SLAP (Superior Labral) Tears
Our biceps muscle has two tendon origins. One is from a portion of the shoulder blade called the coracoid, and the other is confluent with the superior labrum. Tearing of the superior labrum can occur from falls or overhead sports. Repetitive pull on the biceps from throwing, swimming, or hitting may cause the top portion of the labrum to pull away from the glenoid.
There are no known long-term consequences from having a superior labral tear. If one has a SLAP tear, yet no pain and no limitation of function, then it would be advisable to live with the tear. Symptomatic tears can present with either pain with overhead sports (swim, throw, etc.), pain with lifting objects, or frank instability.
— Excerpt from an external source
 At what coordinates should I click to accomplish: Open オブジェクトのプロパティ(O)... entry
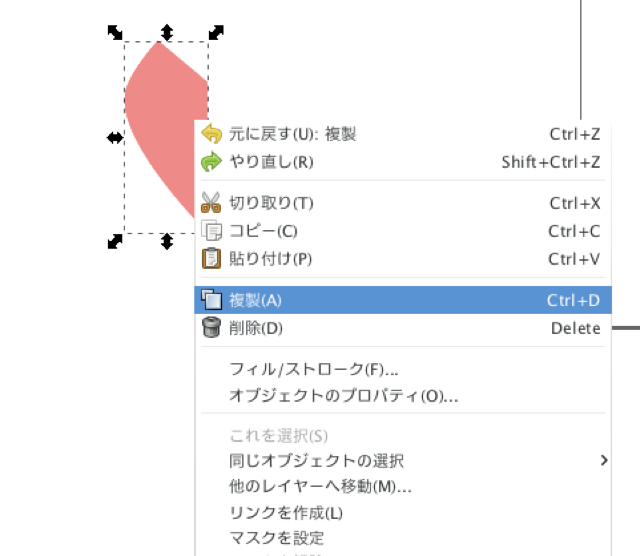point(343,395)
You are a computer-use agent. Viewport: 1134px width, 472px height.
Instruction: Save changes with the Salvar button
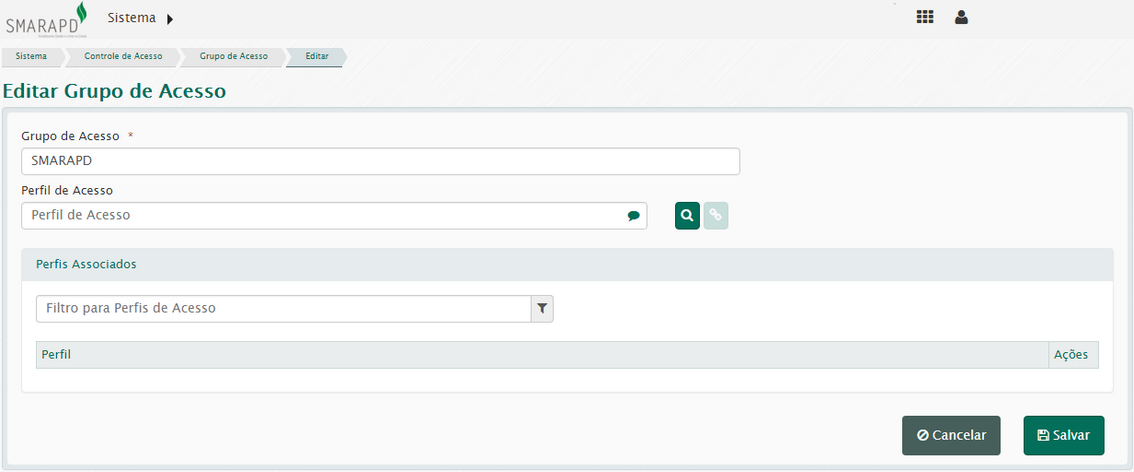click(x=1063, y=436)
Rotator cuff tendonitis and/or tears often may coexist with a SLAP tear.
Diagnosis of a SLAP tear is not straightforward. History and physical exam approximately are 70% accurate in diagnosing a SLAP tear. MRI exams without contrast (dye) are 50-70% effective in diagnosing a tear while those with an injection in the shoulder (arthrogram) are 70-90% accurate. Many times SLAP tears are found incidentally at the time of surgery for other labral repair procedures or rotator cuff surgery.
The success rate of treating isolated symptomatic SLAP tears is unknown. Many professional athletes including swimmers and baseball pitchers have large tears and function at a high level without pain. Therefore, most shoulder specialists recommend a trial of rest, ice, activity avoidance, and physical therapy. Occasionally, anti-inflammatories in the form of pills and/or corticosteroid shots are used. The treatment rationale is to relieve discomfort from a rotator cuff tendonitis and improve shoulder mechanics, shoulder stability, and tight tissue with physical therapy. If pain persists following nonoperative measures, an individual can live with the discomfort or choose to undergo surgical treatment.
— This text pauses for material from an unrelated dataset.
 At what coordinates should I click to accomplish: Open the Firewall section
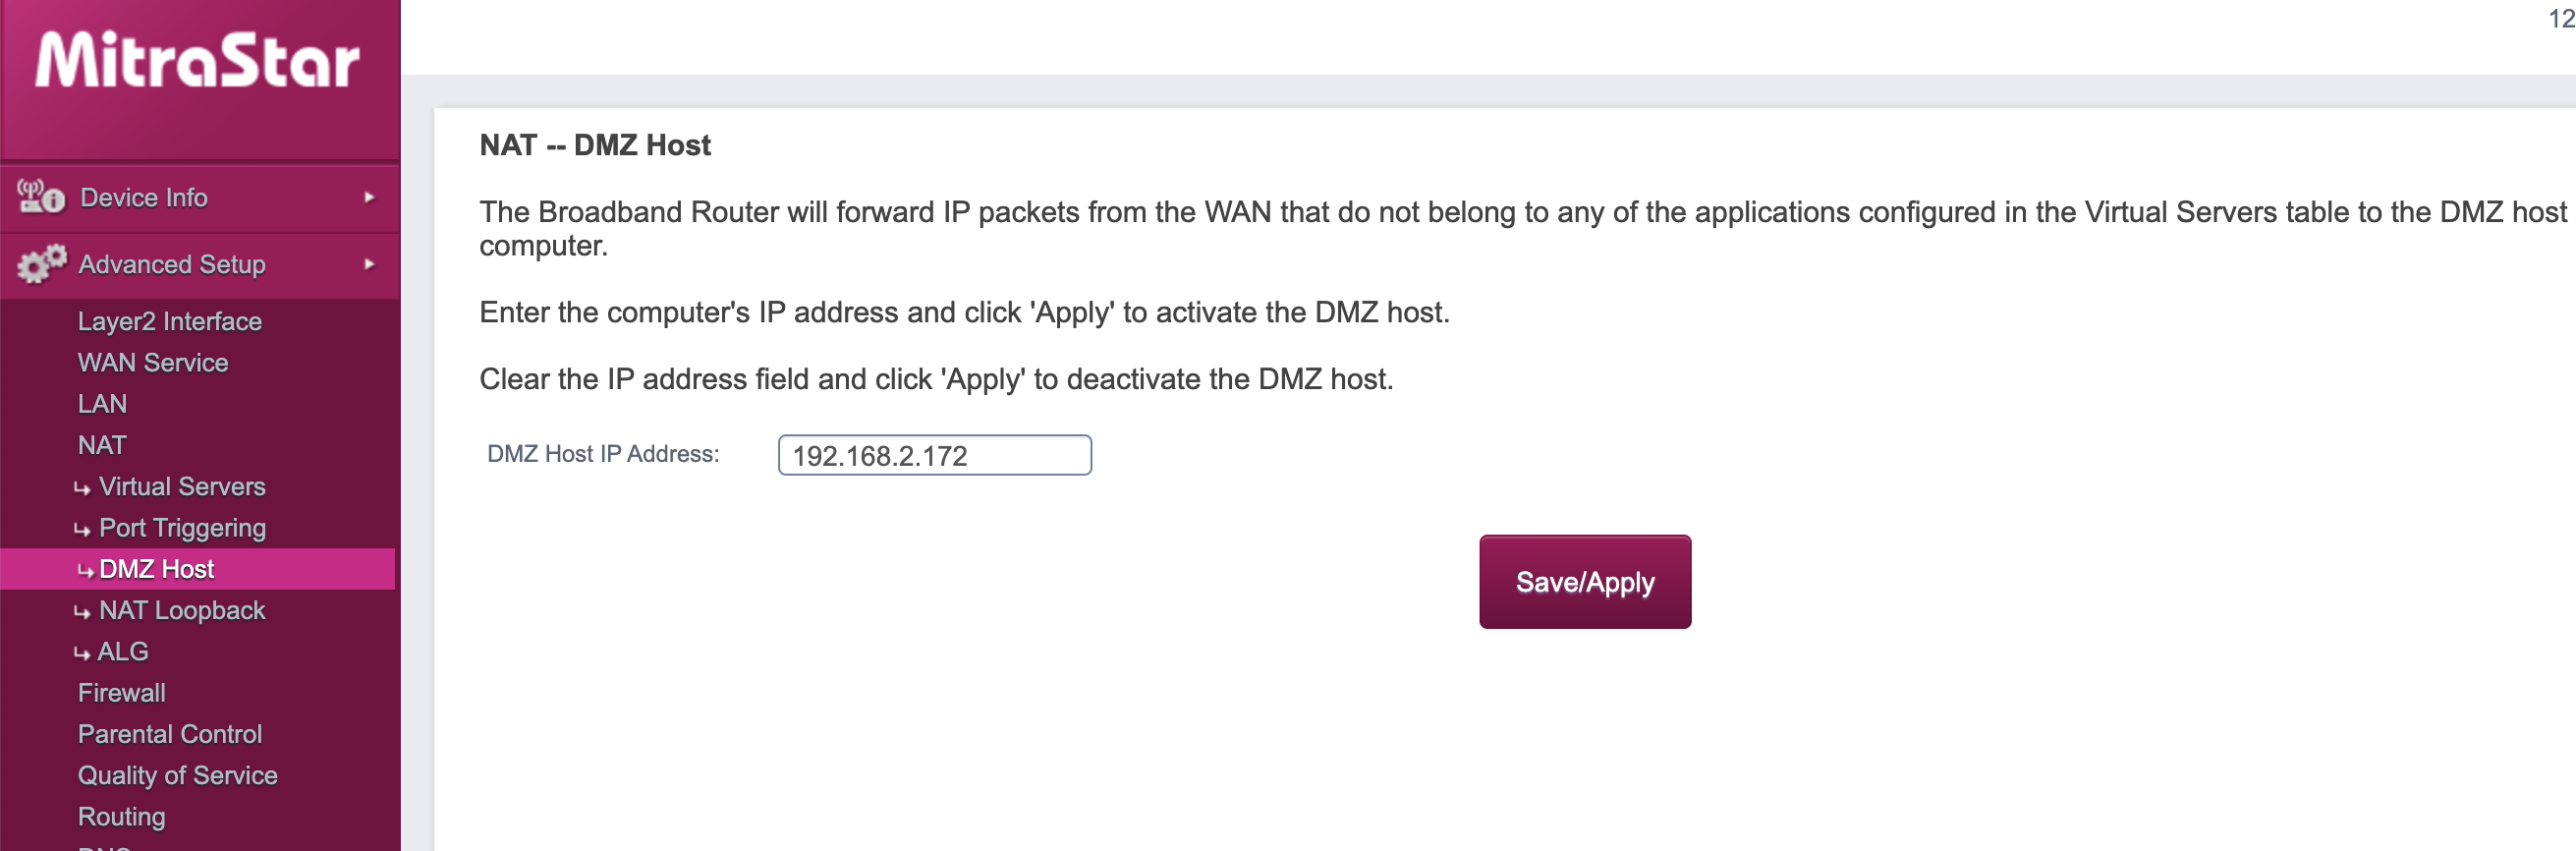(122, 693)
Arthroscopic surgery to fix a SLAP tear is performed as an outpatient procedure.
1) A general anesthetic is given. Occasionally an interscalene block is given to numb the nerves supplying pain sensation to the shoulder and the arm. A standard shoulder arthroscopy is performed.
2) The labral tear is identified. The arm is placed in a position to determine if the biceps will pull the labrum away from the socket. A probe confirms the labral tear.
3) Soft tissue from the labral attachment site is removed. Bone from the socket therefore is exposed. This allows the bone and labrum to grow together.
4) Anchors are placed in the glenoid underneath the cartilage. An anchor is comprised of a bioabsorbable screw with suture material. The screw component is placed deep to the cartilage surface.
5) Sutures are looped around and underneath the torn labrum.
6) Knots are tied plastering the torn labrum against the prepared socket.
Following surgery, the arm is maintained in a sling for one month. This allows bone ingrowth from the socket into the labrum to take place. Physical therapy begins at one month following the operation to restore motion and regain strength. Sport specific therapy (i.e. swimming and throwing) begins at four months following surgery, but it may take an additional few months to achieve the endurance needed to return to swimming and/or pitching. Other sports or overhead work is allowed four months following surgery. Surgery is 90-95% successful in restoring normal function and minimizing pain, however overhead athletes may only have a 80% success rate returning to the previous level of sport.